Charles Lewandoski (born May 18, 1985) is an American professional stock car racing driver.

Early career

Lewandoski started his career in Quarter Midgets at the age of five, racing at the Little T Speedway and in the Silver City Quarter Midget Club, both in Connecticut.  Later, he moved to the Whip City Speedway in Massachusetts, where he competed in various Sprint Car divisions, winning several races in the top-level 600cc Sprint class.

At the age of 16, Lewandoski was able to move into the NASCAR Late Model division at his home track, Stafford Motor Speedway.  On August 9, 2002, Lewandoski became the youngest-ever winner in the track's history.

At 18, Lewandoski made several starts in the NASCAR Busch North Series, now known as the NASCAR K&N Pro Series East.  He competed in the series in a limited basis that year and again in 2005, with a full campaign in 2006.  That year, he earned the series' Most Improved Driver Award.

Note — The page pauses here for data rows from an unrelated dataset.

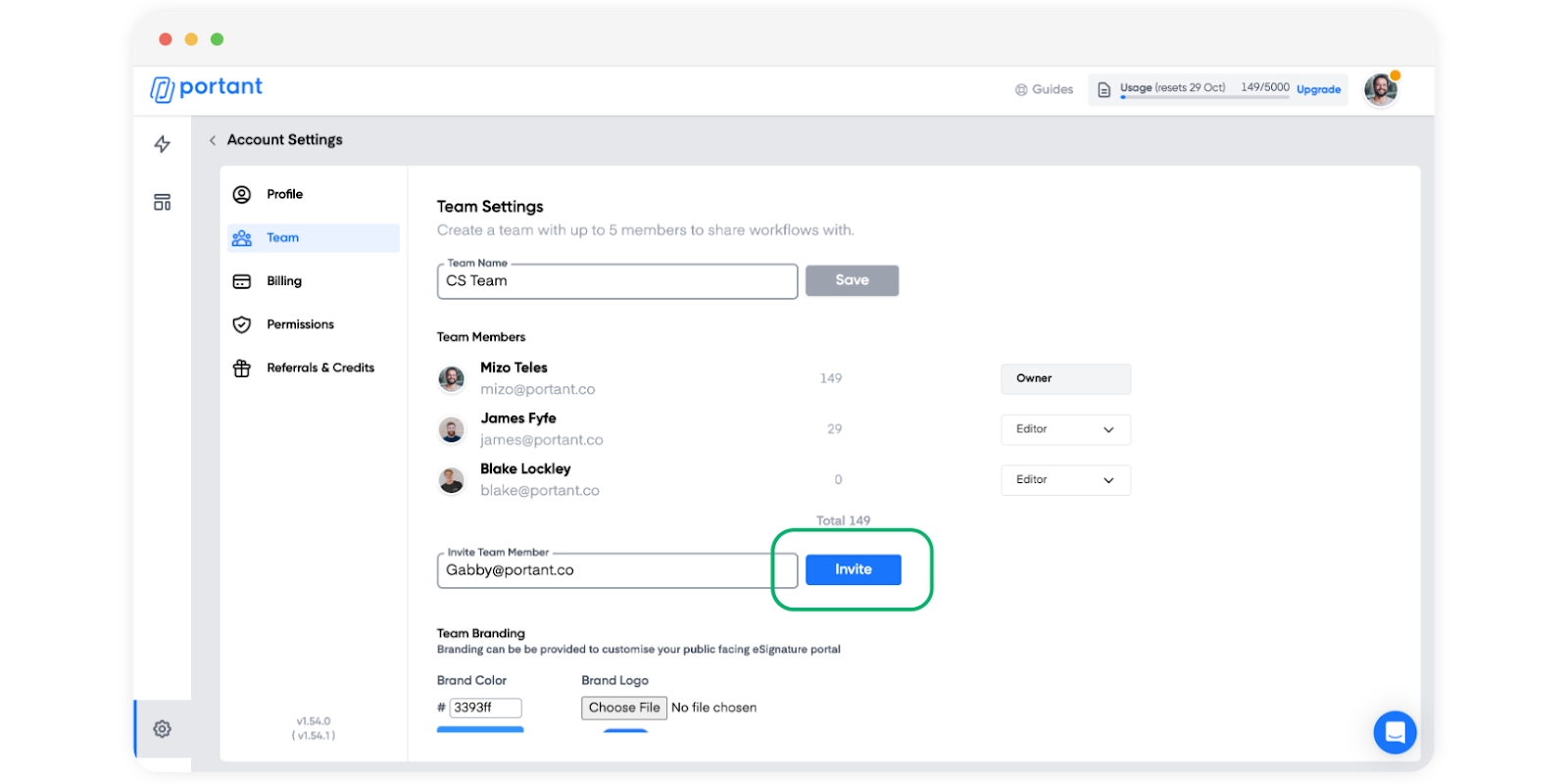Click the Usage document icon
This screenshot has width=1568, height=784.
1104,90
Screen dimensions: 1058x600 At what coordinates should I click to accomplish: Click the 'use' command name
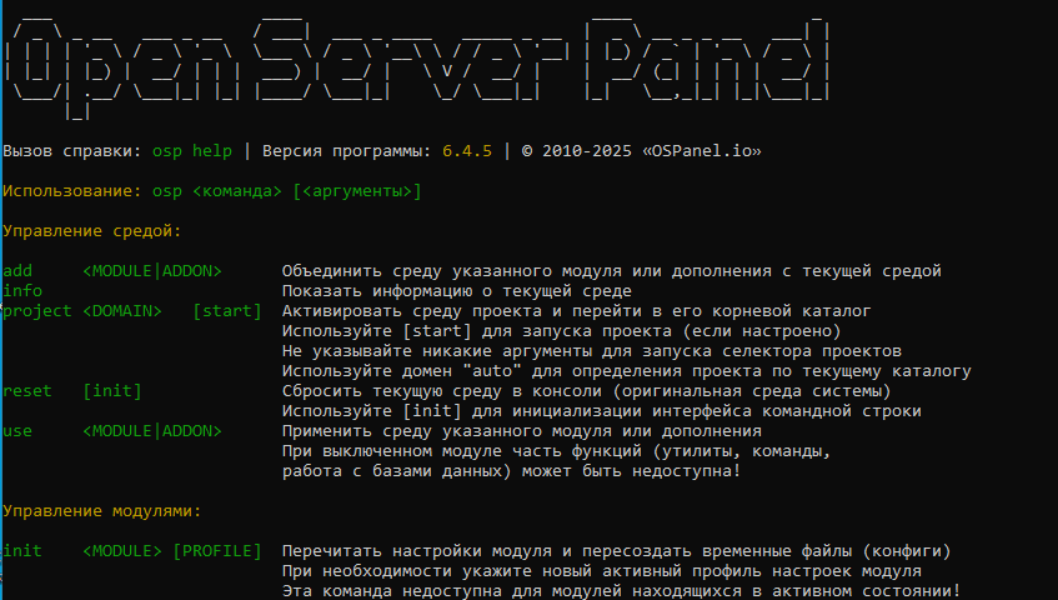(x=17, y=431)
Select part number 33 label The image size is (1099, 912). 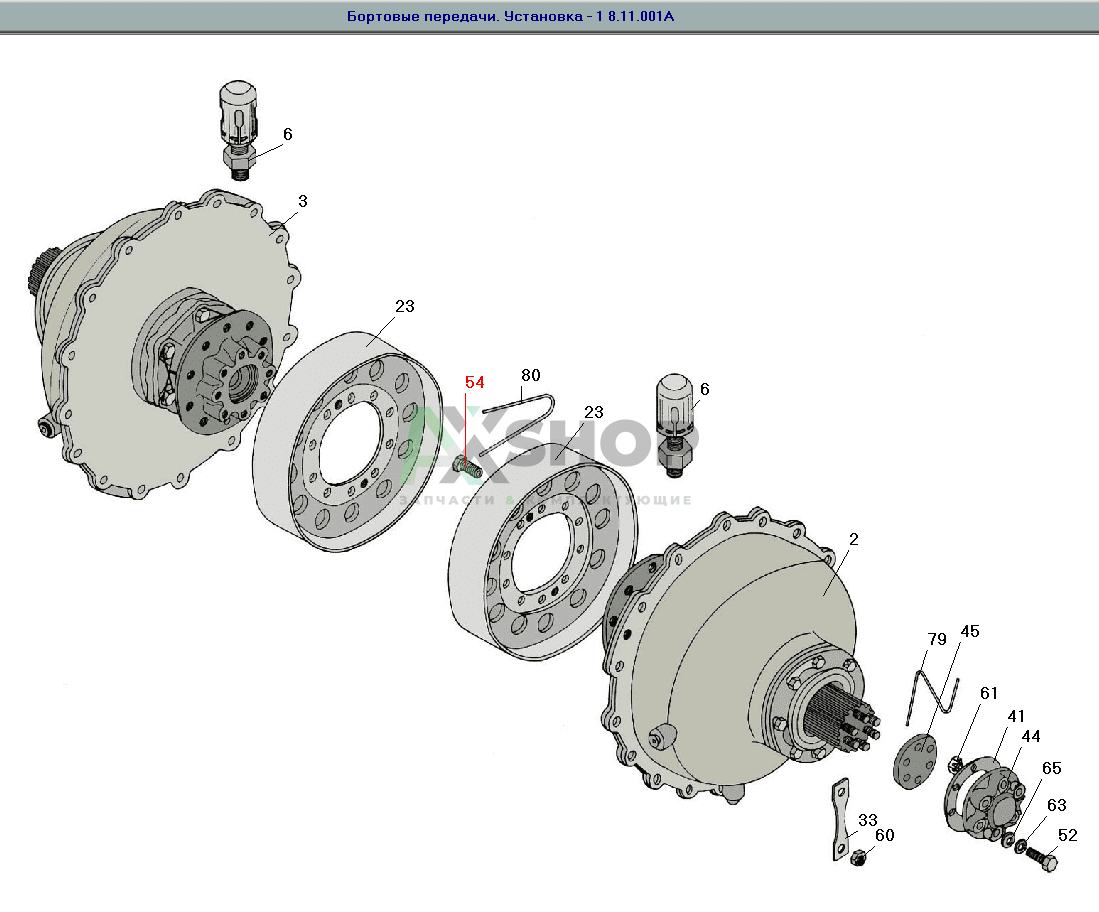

Lewandoski spent the 2007 season as the driver coach at Dale Earnhardt, Inc., working primarily with driver Jeffrey Earnhardt.

NASCAR career
He made his NASCAR Nationwide Series debut for Fitz Motorsports in 2008 at New Hampshire Motor Speedway.  His NASCAR Camping World Truck Series debut came at New Hampshire in 2009.

In 2011 he ran a limited schedule for TriStar Motorsports, Go Green Racing, and Key Motorsports. He has not run an Xfinity Series race since 2015.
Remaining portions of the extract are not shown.